[QUOTED TEXT]
···
I had become a consultant in 2001 and now my clients were also banks; but as I became more engaged I realized that this was a failing proposition. First, most banks, in both sides of a remittance corridor were used to catering to wealthier clients and were not comfortable with the new clients (the new clients were also not comfortable at all in bank offices). Second, most programs overestimated the revenues, the opening of accounts and the savings potential and third, most banks underestimated the cash handling expenses and the compliance & regulatory expenses they would have. Millions were spent on banks to take over the industry; the fact is that very few banks remain today, with more of them withdrawing from the industry in the last year or two.
With Microfinance Institutions, the failing proposition was similar: cash handling was a major hurdle and attracting remittance families to small investments and other microfinance products was difficult since remittance use is mostly dictated by the sender, many miles from home.
The withdrawal of Banks form the sector was exacerbated by regulator’s actions, I must admit, and this, in turn, contributed to today’s De-Risking practice: the bank discontinuance or closing of bank accounts of remittance service providers. The failure of the development & financial inclusion programs involving remittances has also created a large drop of funds that multilateral agencies used to spend in remittance programs, and hence the closure of research and grant giving initiatives, which is a shame. We all learnt from the programs that failed and the few programs that were indeed successful should be replicated; but the scarce funds are not enough.
···
[GIVEN REQUEST 1] According to the passage on remittances, in what year did the writer become a consultant?
[GIVEN REQUEST 2] Rewrite the passage on remittances starting with "The withdrawal of" and going on through "are not enough.", switching "programs" to "projects" each time it appears.
[GIVEN REQUEST 3] Carry the passage on remittances and banks forward from its last sentence.

[Records for finding displayed items]
···
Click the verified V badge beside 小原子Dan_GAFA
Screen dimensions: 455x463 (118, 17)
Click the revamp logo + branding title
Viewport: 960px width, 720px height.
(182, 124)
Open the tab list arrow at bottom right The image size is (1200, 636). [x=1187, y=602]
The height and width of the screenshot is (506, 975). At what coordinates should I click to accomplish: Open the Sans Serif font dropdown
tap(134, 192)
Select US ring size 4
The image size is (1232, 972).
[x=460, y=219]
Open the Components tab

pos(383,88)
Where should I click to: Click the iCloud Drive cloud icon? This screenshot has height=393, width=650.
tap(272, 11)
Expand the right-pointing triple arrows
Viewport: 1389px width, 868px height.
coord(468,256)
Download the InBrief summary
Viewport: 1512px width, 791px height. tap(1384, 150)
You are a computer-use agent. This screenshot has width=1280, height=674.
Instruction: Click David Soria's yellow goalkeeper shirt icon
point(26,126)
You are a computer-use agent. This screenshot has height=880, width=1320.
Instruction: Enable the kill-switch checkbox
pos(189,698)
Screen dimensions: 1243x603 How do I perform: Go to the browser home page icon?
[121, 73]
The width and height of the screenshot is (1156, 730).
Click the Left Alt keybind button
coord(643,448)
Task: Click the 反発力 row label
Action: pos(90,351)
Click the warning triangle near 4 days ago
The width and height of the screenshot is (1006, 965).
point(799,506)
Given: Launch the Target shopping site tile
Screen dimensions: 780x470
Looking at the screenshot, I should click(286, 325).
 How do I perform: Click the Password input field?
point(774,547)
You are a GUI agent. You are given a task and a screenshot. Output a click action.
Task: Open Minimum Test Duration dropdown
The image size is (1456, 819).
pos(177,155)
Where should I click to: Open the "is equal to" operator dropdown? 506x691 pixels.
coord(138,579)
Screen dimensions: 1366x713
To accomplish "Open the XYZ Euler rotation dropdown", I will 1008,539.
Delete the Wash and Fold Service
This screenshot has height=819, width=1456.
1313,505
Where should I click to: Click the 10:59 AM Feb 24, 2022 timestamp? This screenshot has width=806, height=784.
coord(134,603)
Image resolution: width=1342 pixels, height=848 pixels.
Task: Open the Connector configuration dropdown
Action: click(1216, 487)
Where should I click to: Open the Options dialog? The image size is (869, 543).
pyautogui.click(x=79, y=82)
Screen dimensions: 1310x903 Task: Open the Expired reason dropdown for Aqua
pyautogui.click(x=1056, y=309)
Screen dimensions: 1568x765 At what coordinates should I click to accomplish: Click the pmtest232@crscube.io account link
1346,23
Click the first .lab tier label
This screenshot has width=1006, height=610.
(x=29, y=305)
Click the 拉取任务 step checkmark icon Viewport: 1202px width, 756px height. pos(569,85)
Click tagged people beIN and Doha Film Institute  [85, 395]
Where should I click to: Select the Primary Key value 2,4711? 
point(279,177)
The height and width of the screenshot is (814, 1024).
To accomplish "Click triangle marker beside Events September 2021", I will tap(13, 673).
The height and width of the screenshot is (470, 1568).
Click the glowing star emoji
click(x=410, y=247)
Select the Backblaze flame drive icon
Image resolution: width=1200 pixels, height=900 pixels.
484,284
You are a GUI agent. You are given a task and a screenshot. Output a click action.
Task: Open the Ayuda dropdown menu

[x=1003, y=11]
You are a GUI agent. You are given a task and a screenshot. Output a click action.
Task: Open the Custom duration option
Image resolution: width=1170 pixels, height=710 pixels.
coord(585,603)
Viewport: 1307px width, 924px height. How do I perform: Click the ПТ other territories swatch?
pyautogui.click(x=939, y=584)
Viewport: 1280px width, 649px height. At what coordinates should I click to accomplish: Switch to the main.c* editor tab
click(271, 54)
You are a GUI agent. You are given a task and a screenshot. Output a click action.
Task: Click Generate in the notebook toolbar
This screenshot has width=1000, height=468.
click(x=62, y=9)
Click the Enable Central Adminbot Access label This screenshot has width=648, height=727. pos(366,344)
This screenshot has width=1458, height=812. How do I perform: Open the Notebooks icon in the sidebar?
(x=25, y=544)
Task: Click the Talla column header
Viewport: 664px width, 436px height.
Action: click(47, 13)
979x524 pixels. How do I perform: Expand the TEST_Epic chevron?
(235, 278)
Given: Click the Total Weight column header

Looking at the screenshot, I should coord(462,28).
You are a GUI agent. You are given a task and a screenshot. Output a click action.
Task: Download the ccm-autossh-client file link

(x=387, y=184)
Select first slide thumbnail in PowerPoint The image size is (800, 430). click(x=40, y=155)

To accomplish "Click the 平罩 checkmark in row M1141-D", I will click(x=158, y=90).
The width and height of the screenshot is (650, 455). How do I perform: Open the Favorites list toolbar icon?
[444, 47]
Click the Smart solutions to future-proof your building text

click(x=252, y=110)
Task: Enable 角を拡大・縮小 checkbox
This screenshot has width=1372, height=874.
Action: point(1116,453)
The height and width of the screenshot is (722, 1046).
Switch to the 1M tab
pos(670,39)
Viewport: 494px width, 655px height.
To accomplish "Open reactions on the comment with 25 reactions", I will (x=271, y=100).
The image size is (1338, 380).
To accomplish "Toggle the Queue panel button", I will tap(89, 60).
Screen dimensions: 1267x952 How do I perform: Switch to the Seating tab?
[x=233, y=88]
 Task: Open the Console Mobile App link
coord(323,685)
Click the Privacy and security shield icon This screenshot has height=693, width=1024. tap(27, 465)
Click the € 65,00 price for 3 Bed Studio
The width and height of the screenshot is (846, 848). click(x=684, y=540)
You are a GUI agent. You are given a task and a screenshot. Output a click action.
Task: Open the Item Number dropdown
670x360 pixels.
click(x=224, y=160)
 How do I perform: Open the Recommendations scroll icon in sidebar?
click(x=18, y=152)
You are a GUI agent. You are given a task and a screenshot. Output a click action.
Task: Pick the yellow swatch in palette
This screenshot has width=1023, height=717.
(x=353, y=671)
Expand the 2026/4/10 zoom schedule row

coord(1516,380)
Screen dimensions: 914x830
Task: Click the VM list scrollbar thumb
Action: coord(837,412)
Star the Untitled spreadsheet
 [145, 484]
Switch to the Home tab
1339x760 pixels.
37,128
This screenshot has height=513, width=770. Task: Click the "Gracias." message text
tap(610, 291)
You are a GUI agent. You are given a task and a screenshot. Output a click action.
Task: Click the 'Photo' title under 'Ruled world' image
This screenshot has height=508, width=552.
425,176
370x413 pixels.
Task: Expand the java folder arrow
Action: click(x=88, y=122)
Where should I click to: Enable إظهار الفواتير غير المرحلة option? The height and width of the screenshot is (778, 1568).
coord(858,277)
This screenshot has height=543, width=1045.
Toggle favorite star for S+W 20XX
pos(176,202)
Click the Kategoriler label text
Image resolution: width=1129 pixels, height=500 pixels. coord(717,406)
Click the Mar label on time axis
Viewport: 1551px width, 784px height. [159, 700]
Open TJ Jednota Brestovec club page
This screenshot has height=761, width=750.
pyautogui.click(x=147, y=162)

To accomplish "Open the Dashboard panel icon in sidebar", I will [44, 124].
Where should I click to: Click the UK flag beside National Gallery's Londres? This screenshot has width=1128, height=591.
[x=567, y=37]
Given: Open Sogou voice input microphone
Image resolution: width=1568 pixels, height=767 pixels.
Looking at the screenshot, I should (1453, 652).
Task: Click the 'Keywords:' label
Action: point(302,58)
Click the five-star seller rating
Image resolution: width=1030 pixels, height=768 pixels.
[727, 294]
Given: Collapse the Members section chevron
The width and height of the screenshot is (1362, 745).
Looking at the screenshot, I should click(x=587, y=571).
···
[WRITTEN ANSWER 1] In 2001.

[WRITTEN ANSWER 2]
The withdrawal of Banks form the sector was exacerbated by regulator’s actions, I must admit, and this, in turn, contributed to today’s De-Risking practice: the bank discontinuance or closing of bank accounts of remittance service providers. The failure of the development & financial inclusion projects involving remittances has also created a large drop of funds that multilateral agencies used to spend in remittance projects, and hence the closure of research and grant giving initiatives, which is a shame. We all learnt from the projects that failed and the few projects that were indeed successful should be replicated; but the scarce funds are not enough.

[WRITTEN ANSWER 3]
I have to mention that mobile financial services providers are still battling banks in many countries. They are trying to convince local governments that regulation should allow them to offer services, like remittances, to benefit larger sectors of society that banks have not been able too. In many countries in Africa & Asia MMOs have proven that they can drive financial inclusion and when partnerships with banks, postal services and money transfer operators are in place, the whole ecosystem, and society, benefits.
New Shift: Receiving Countries are becoming aware of the overall impact of remittances
The shift that I mentioned in the introduction has to do with the fact that remittance receiving societies such as India, Philippines, Mexico, Guatemala, El Salvador, Honduras, to name a few, are more and more vocal in defending their migrants and the effect of remittances in the socio-economic wellbeing, not only of the migrant remittance families, but of the overall society. In the case of Guatemala, the record setting volume of 7,159 million dollars for 2016* , touches, in one way or another, every single business of the country. And the anxiety of a drop in remittances, fueled by the fear in President Trump’s anti-migratory stances, is now a constant headline in every newspaper and media outlet in all the countries that depend on remittances from the US. In the interviews in Guatemala that I mentioned at the beginning I was very much impressed by the questions and the level of understanding of remittance issues by journalists.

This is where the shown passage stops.